Over the next two weeks, world leaders are meeting in Glasgow, Scotland for the 26th annual UN Climate Conference (COP26). Against a backdrop of intensifying climate impacts — such as stronger and increasingly-common hurricanes and wildfires, rising sea levels, and melting glaciers — COP26 is a make-or-break moment for climate action after the UN’s Intergovernmental Panel on Climate Change described the climate situation as an urgent “code red for humanity.”

And yet, there is still hope. And an intensifying need to work collectively to stabilize our climate for a more equitable, sustainable future. The moment is now — for governments to come together to commit to and act on reducing greenhouse gas emissions, and for philanthropy to play a catalyzing role to spur action.

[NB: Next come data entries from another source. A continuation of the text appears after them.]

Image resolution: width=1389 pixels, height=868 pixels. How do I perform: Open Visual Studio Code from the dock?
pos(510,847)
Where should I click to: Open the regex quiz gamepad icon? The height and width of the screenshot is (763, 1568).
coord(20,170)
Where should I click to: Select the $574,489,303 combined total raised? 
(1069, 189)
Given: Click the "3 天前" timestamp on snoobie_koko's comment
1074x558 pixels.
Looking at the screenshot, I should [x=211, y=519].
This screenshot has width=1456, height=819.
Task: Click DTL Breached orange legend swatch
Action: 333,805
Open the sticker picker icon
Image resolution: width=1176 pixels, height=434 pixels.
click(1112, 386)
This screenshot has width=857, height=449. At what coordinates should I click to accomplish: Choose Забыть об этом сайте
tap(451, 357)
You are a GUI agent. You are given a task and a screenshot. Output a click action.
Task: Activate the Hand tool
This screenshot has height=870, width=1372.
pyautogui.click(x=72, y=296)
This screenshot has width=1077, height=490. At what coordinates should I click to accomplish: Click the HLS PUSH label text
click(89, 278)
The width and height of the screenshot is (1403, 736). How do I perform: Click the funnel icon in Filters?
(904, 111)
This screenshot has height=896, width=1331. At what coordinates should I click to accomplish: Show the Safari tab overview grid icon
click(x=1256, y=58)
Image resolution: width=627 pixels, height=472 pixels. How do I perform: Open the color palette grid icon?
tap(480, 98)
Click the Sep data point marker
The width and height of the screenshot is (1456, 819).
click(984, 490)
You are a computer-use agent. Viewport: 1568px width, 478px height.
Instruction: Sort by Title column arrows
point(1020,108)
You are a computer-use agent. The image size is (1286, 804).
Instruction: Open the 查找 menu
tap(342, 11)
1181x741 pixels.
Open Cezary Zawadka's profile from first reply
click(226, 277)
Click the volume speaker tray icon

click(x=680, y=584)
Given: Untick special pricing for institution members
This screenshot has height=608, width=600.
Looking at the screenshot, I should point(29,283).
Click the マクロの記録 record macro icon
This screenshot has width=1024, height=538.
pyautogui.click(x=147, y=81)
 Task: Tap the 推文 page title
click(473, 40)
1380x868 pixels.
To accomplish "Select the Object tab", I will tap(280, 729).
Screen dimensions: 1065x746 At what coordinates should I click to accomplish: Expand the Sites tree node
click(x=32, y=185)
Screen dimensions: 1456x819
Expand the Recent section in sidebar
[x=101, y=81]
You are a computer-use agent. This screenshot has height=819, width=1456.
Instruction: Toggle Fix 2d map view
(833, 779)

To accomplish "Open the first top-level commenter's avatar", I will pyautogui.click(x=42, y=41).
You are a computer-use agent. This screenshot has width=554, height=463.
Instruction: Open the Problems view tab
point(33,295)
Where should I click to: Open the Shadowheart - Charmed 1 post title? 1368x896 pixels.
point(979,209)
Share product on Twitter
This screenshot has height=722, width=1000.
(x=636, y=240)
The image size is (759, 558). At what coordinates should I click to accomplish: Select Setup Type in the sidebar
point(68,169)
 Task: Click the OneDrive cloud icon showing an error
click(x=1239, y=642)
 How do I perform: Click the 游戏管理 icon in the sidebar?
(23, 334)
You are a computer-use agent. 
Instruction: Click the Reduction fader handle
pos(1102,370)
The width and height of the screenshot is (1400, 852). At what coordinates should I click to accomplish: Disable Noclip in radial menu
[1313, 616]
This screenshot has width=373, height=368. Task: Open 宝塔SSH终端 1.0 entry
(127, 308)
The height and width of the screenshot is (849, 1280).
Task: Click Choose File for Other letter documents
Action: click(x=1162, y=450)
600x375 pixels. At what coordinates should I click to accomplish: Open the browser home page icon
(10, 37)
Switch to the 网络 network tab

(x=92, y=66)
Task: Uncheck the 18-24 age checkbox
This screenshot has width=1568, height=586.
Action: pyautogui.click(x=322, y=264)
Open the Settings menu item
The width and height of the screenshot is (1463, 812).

As COP26 is underway, and people from governments, companies, civil society, and philanthropy come together to take collective action, here’s what we’re focused on:

A Major Pledge to Reduce Methane Emissions

Methane is a dangerous super pollutant because it is more than 80 times more powerful than carbon dioxide. Slashing methane emissions is the fastest and most cost-effective way to keep the planet’s temperature rise to under 1.5℃, one of the goals of COP26, while also improving public health and food production. On November 2, President Biden announced that more than 100 countries have signed onto the Global Methane Pledge, which includes a commitment to reduce methane emissions by at least 30% by 2030 and limit warming to 0.2℃ by 2050.

Rapid methane reductions now will bring many significant social and health benefits, including reduced asthma-related deaths and other negative outcomes that are associated with the harmful effects of climate change. These positive outcomes are especially important to minority and low-income communities, which are especially vulnerable to the effects of climate change. To ensure a just and equitable energy transition, more than 20 philanthropic organizations from across the globe — including the Packard Foundation — have committed $328 million to support countries’ abilities to meet the pledge.